Page —
+++

EchoStream AI

Abstract

We present Gemma-Prune, a multi-stage compression pipeline that reduces the Gemma 3 4B IT QAT vision-language model from 2.8 GB to 2.1 GB while preserving both text and image understanding capabilities. Our seven-step pipeline combines vocabulary pruning, vision encoder quantization with dimension padding, text layer pruning, resolution reduction, MLP neuron pruning, and weight splitting.

On Apple Silicon, the compressed model achieves 110 tokens/s generation (vs 90 original), 184 tokens/s image prompt processing (vs 54 original), and 2.2 GB peak memory for text-only inference (vs 2.9 GB original). We identify critical failure modes including vision layer sensitivity asymmetry and BPE coverage thresholds for vocabulary pruning.

Model Architecture

Gemma 3 4B IT is a vision-language model combining a text decoder with a SigLIP vision encoder and a multimodal projector:

Text Decoder

34-layer Transformer, 262K vocab, hidden=2560, 8 heads (GQA 4 KV), 4-bit QAT

Vision Encoder

SigLIP 27-layer, hidden=1152, 16 heads, 896×896 input, 14×14 patches

Multimodal Projector

Linear projection: vision hidden (1152) → text hidden (2560)

Seven-Stage Compression Pipeline

Each stage targets a distinct source of redundancy. The techniques compose without interference and accumulate to a total savings of 709 MB.

Vocabulary Pruning

-170 MB

262K → 144K tokens via ASCII vocabulary scan + token map indirection.

Vision fc2 Quantization

-191 MB

Dimension padding (4304 → 4352) solves prime factor alignment for 4-bit quantization.

Text Layer Pruning

-159 MB

Remove layers 31–33 from 34-layer decoder. Representation converges by layer 30.

Resolution Reduction

~3x faster

896×896 → 672×672 pixels. Quadratic attention cost drops ~68%.

MLP Neuron Pruning

-188 MB

60–100% dead neurons in layers 14–30. Activation-guided pruning with group alignment.

Weight Splitting

-700 MB*

1.9 GB language + 231 MB vision. Text-only: load language only (~2.2 GB peak).

Vocabulary Pruning & BPE Coverage

The first step reduces the embedding matrix from 262K to 144K tokens using a token map indirection scheme:

embed(t) = E'[M[t]]

A critical finding: dictionary-only pruning (80K tokens) causes generation collapse. BPE tokenizers produce merged tokens like “_the”, “_and”, “_is” that don't appear in any dictionary. Missing these tokens fragments generation output completely.

The solution is an ASCII vocabulary scan — collecting all tokens whose surface forms use only ASCII characters. This brings coverage from 80K to 144K tokens, completely resolving quality issues. This establishes a practical lower bound of ~144K tokens for English deployment.

+++

Supplied material —
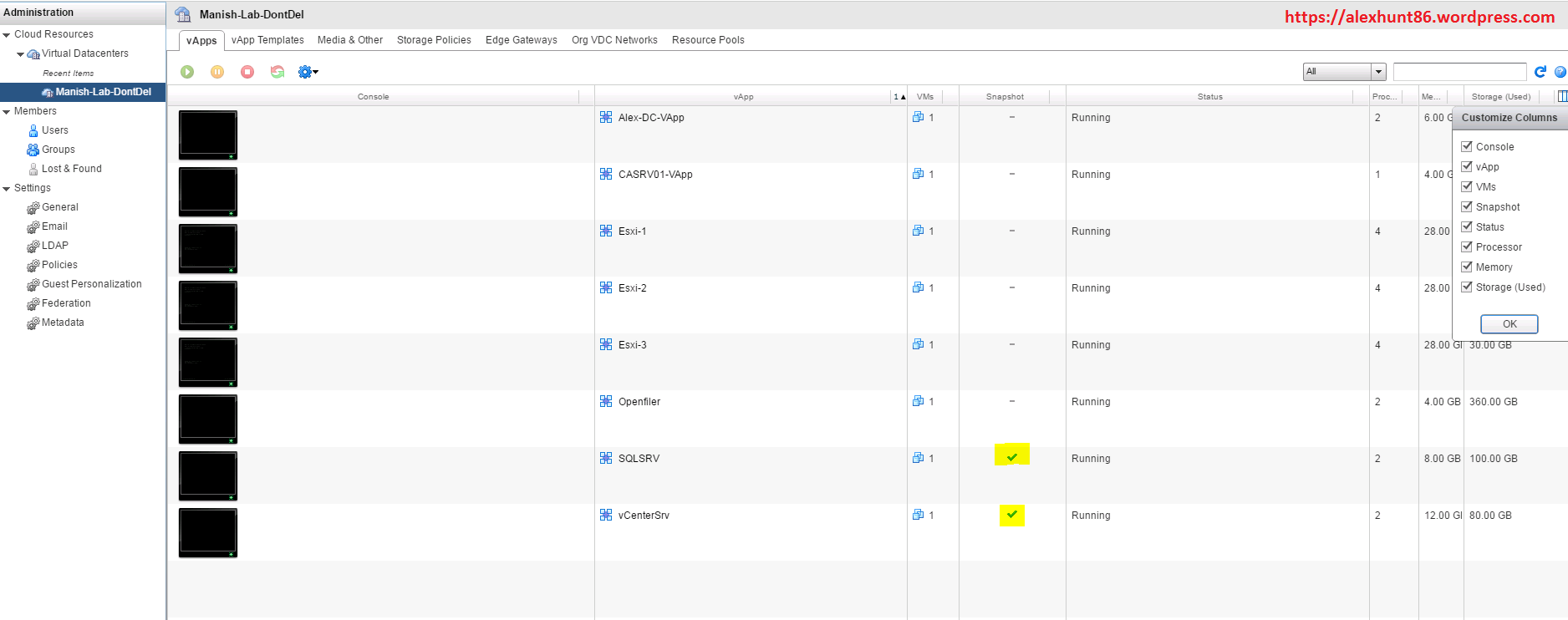Open the vCenterSrv vApp link
Viewport: 1568px width, 620px height.
pyautogui.click(x=644, y=516)
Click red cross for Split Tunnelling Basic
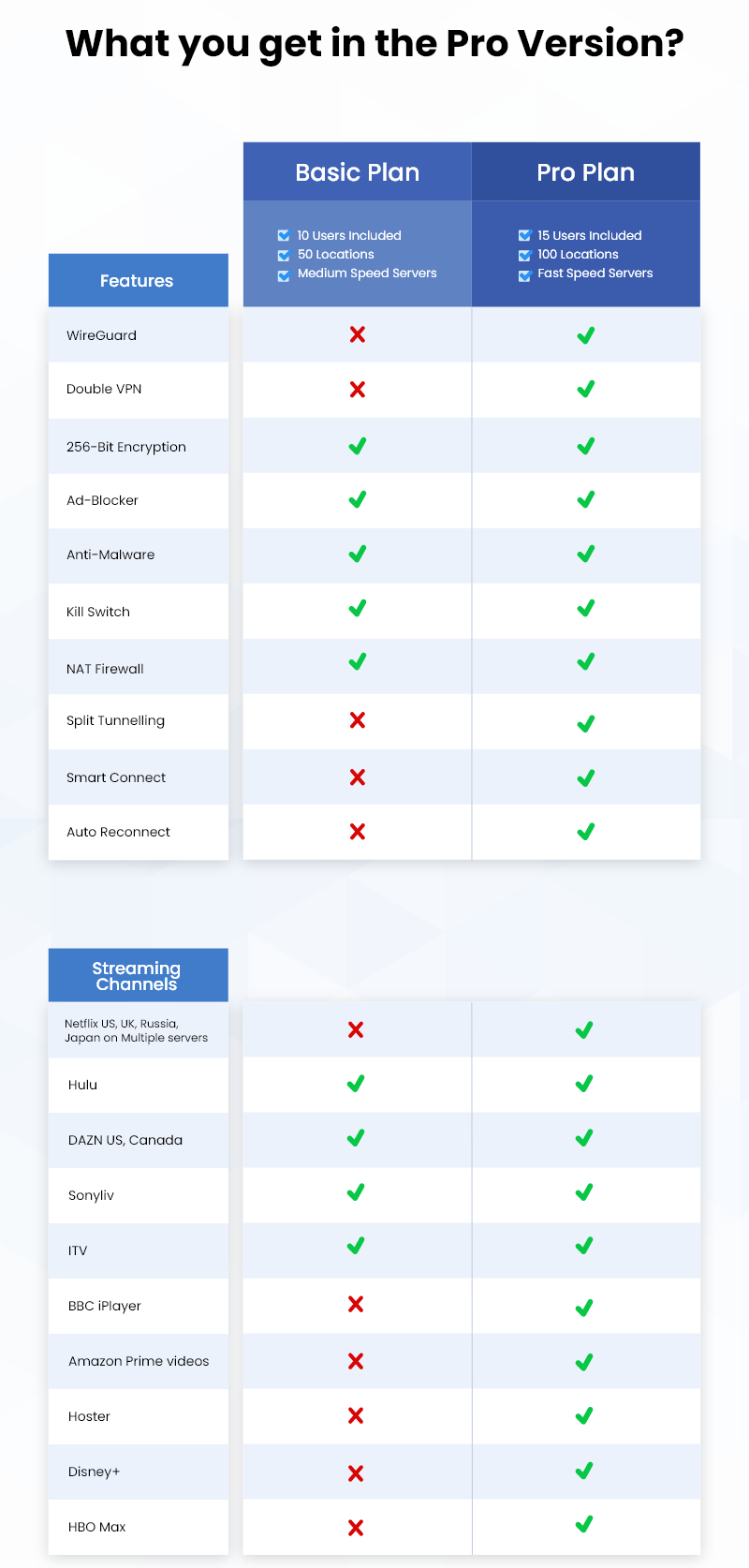 [x=357, y=720]
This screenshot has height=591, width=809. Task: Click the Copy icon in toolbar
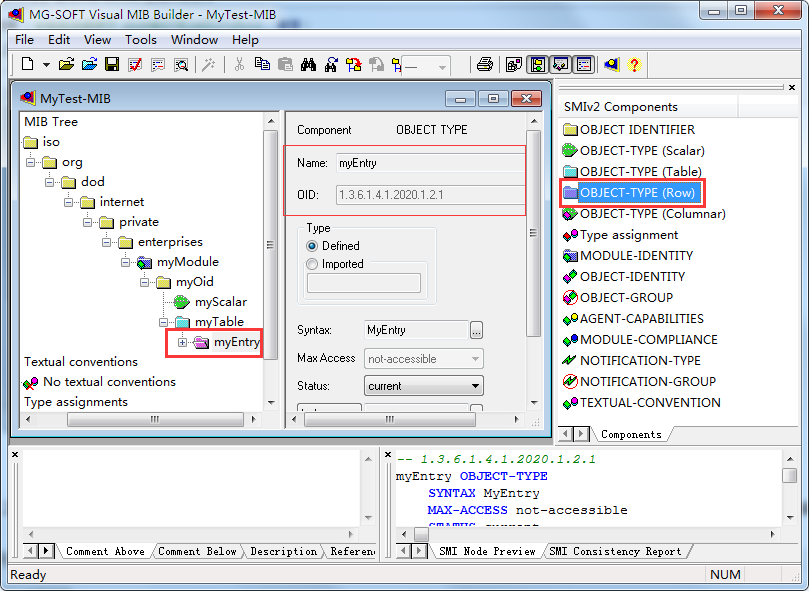click(x=262, y=64)
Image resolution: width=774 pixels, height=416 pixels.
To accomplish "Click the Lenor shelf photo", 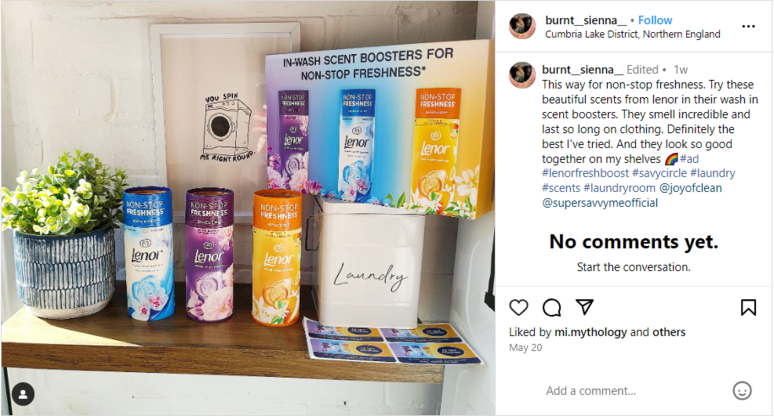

+++

Complete the following —
[1] On the Gemma-Prune page, which layers are removed from the 34-layer text decoder?
[2] Write the next part of the Gemma-Prune compression page, picking up right after its final sentence about the ~144K-token lower bound.

Final answers —
[1] Layers 31–33.

[2]
The Prime Factor Problem

SigLIP's intermediate dimension is 4304 = 16 × 269, where 269 is prime. This means the fc2 weight matrix cannot be directly quantized with MLX group sizes (32, 64, 128).

The solution: zero-pad to 4352 = 68 × 64, aligned to group size 64. This is mathematically lossless — appended zero neurons contribute nothing to dot products, preserving layer output exactly.

Vision Encoder Sensitivity

A surprising asymmetry: removing 3 text decoder layers (159 MB) causes only minor quality loss, while removing just 4 vision encoder layers (35 MB) causes complete image understanding failure — pizza misidentified as “skin texture”, hallucinated descriptions throughout.

Why Vision Layers Are Irreplaceable

Contrastive pre-training: SigLIP creates tightly interdependent layers, unlike the autoregressive text decoder's more modular representations.
Information bottleneck: Vision must compress 1.35M pixel values into just 144 tokens — every layer contributes critically.
Layer count: 27 vision layers are already compact; the 34-layer text decoder has more built-in redundancy.

Resolution as Thermal Management

Reducing resolution from 896×896 to 672×672 pixels exploits quadratic attention scaling:

Resolution	Patches	Attention Cost	Status
896×896 (original)	64×64 = 4096	1.0x	Baseline
672×672 (selected)	48×48 = 2304	0.32x	Good quality
448×448 (rejected)	32×32 = 1024	0.06x	Repetition loops

A 25% linear reduction yields ~68% attention cost savings — more effective for mobile thermal management than layer reduction, which only scales linearly.

MLP Neuron Pruning

Activation profiling across 20 forward passes reveals that layers 14–30 have 60–100% dead neurons (mean activation < 0.5). Layer 29 is nearly 100% dead. Layers 0–13 maintain healthy activation patterns and are protected from pruning.

For each layer, we retain neurons with the highest activation magnitudes, subject to a maximum 25% reduction ratio and quantization group alignment (group_size=64). This removes 188 MB of dead weight.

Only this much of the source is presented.